Element and text position data:
↓↓↓

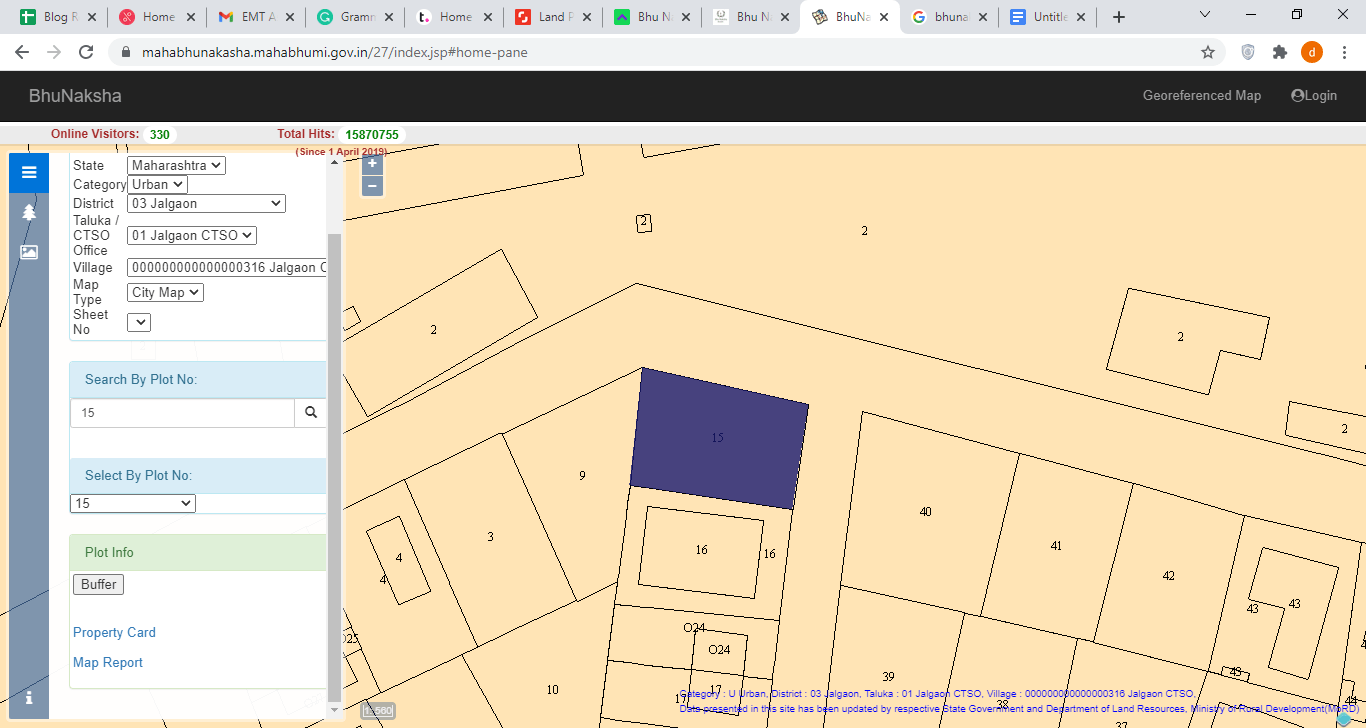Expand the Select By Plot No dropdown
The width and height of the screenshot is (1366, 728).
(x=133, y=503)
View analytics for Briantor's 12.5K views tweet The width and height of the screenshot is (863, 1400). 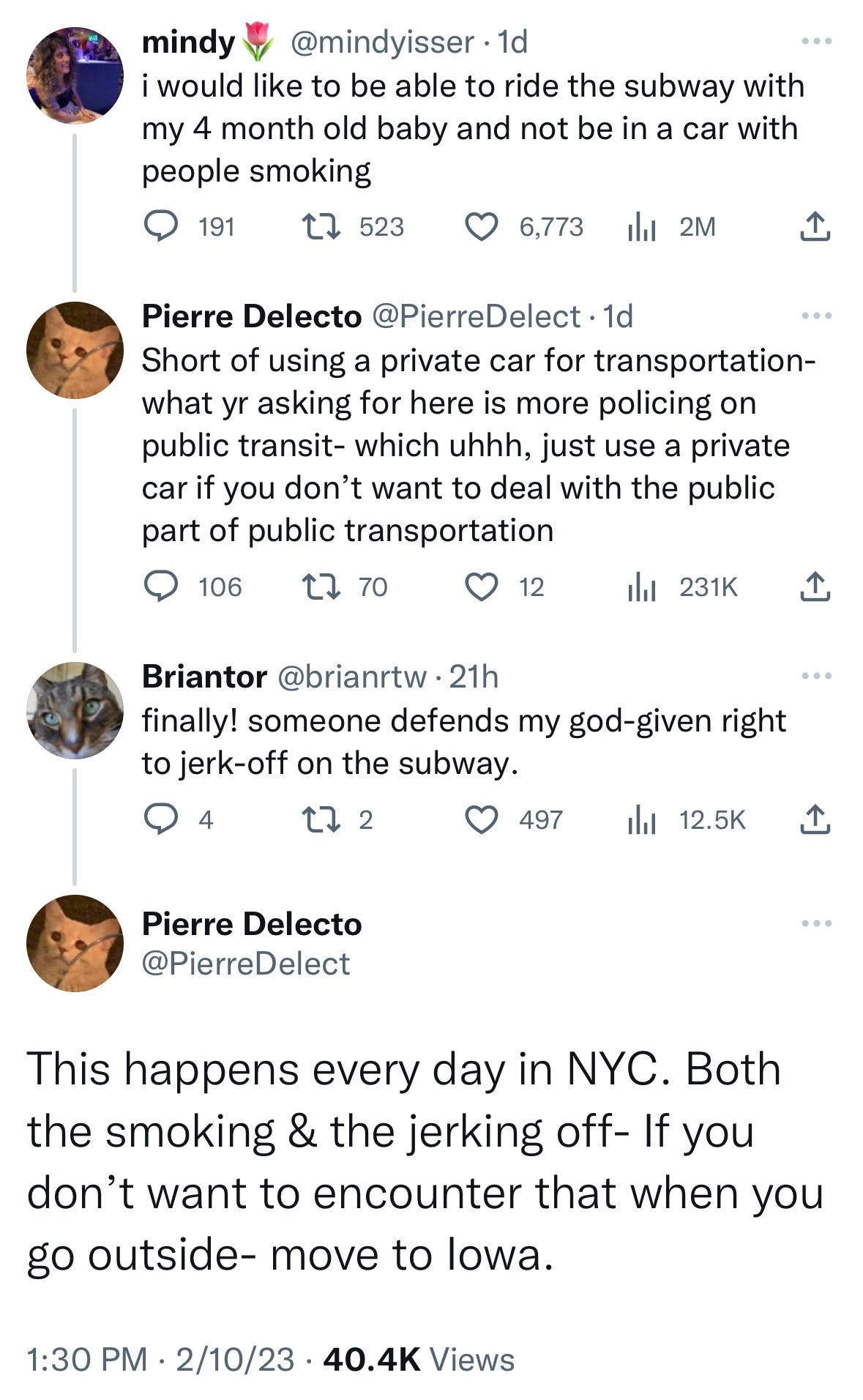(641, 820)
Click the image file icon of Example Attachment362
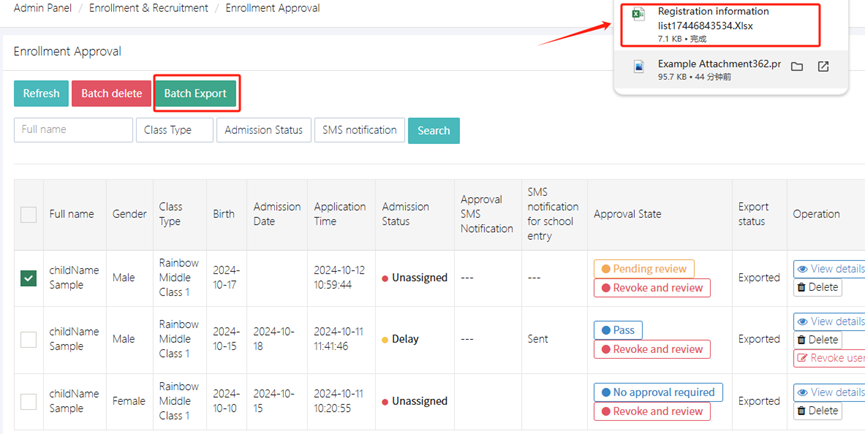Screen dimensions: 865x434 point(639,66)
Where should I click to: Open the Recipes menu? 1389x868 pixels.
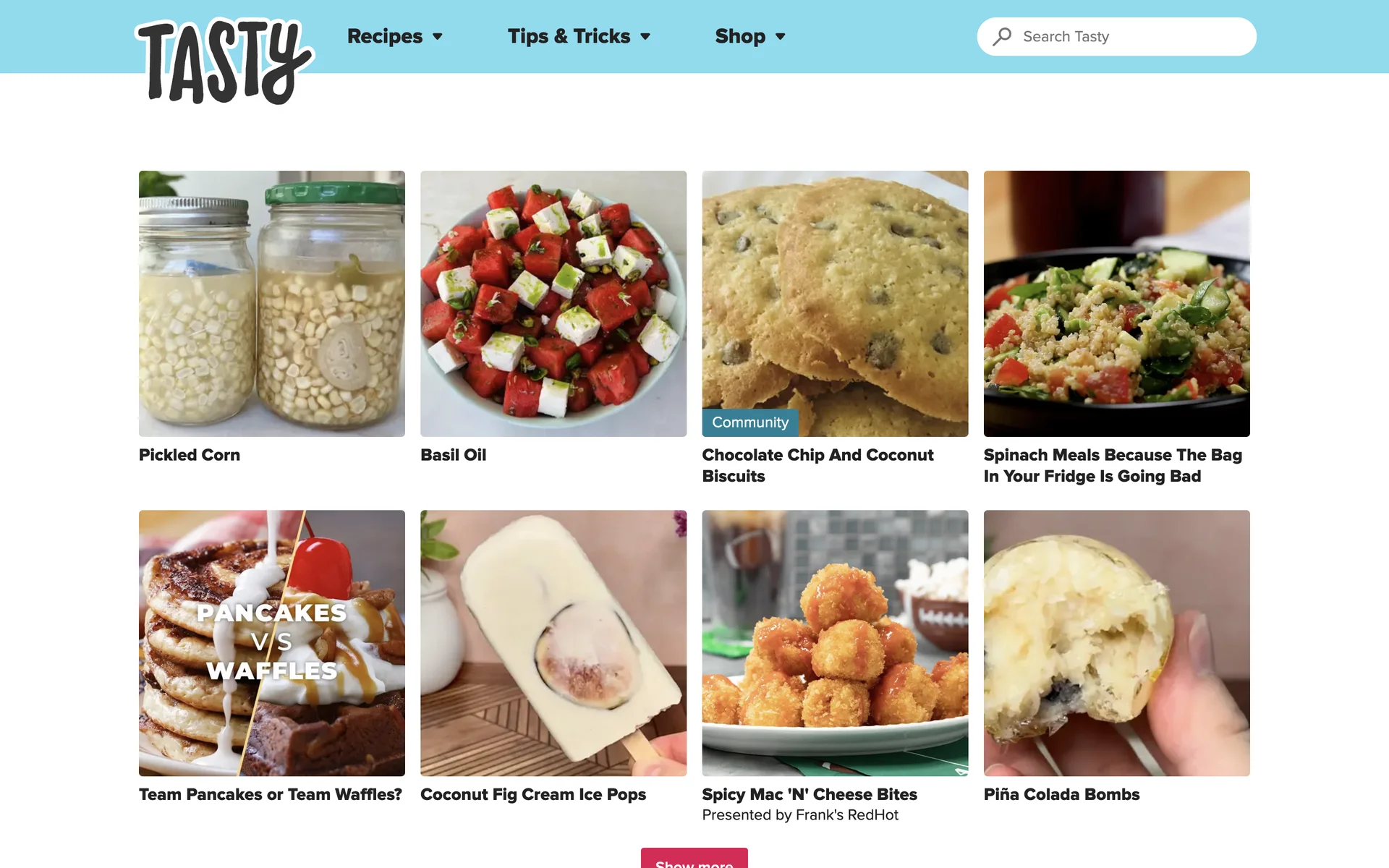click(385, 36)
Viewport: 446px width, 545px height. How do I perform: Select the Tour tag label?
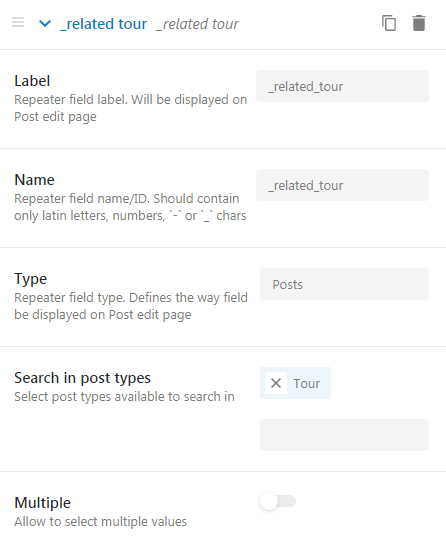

↑↑↑

▶ Problem
Retype the material exactly, from the line containing "Where should I" through the end, and leave the pictures out.

▶ The answer
Where should I click to: Open the Recipes menu? 1389x868 pixels.
click(385, 36)
Viewport: 446px width, 545px height. How do I perform: Select the Tour tag label?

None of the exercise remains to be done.